Train Baseline CNN on 1000 Genome dataset

python 5_fold_cross_validation.py experiments/26_population/AFR.json
python 5_fold_cross_validation.py experiments/26_population/AMR.json
python 5_fold_cross_validation.py experiments/26_population/EAS.json
python 5_fold_cross_validation.py experiments/26_population/EUR.json
python 5_fold_cross_validation.py experiments/26_population/SAS.json

Trained Model weights

The trained model weights are also available in the folder model from Google Drive

Important Motif Extraction

Our moitf extraction method is pretty much flexible, you can simple run (Take HapMap II Dataset as example):
python motif_extractor.py experiments/nature_genetics_2008/1000_4/CNN/baseline_classification.json

You can check motif_extractor_example.ipynb for a quick demo on the concept proof.
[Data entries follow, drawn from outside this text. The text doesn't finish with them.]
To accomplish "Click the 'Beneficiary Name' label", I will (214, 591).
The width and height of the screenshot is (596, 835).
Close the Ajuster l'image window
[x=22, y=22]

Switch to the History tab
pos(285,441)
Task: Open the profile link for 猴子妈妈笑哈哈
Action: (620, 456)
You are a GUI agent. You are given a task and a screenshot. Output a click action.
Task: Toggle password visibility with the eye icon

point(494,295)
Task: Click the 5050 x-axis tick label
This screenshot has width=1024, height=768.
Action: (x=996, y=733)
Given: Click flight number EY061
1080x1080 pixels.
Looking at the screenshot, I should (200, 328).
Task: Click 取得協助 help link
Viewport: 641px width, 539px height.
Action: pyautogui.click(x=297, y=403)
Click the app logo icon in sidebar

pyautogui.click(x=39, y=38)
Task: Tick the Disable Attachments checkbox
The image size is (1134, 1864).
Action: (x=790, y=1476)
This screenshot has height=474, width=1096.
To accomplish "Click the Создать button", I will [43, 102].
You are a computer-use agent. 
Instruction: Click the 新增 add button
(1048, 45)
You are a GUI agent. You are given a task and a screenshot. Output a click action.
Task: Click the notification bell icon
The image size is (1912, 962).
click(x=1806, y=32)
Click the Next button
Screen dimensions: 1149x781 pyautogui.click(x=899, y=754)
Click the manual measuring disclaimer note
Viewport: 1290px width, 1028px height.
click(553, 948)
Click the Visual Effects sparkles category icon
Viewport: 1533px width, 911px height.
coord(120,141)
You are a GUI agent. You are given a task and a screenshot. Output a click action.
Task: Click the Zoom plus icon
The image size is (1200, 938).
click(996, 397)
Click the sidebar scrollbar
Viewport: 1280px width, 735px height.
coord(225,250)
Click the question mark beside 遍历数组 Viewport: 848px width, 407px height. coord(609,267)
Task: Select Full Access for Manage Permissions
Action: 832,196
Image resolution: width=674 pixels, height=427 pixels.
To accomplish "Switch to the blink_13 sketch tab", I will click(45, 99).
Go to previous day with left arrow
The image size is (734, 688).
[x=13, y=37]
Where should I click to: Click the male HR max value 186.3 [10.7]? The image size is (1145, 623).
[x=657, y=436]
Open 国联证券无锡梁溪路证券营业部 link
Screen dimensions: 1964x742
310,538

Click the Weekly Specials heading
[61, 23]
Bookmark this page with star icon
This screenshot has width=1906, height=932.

After running the above command, you should get a dir named /motifs and the following files:

└── nature_genetics_2008
    ├── filter0.1
    ├── filter0.1_motifs.json
    ├── filter0.2
    ├── filter0.2_motifs.json
    ├── filter0.4
    ├── filter0.4_motifs.json
    ├── recomb_rate.npy
    └── scores.npy

Citation

If you use our code or models in your research, please cite with:

Li, Y., Chen, S., Rapakoulia, T., Kuwahara, H., Yip, K. Y., & Gao, X. (2021). Deep learning identifies and quantifies recombination hotspot determinants. bioRxiv.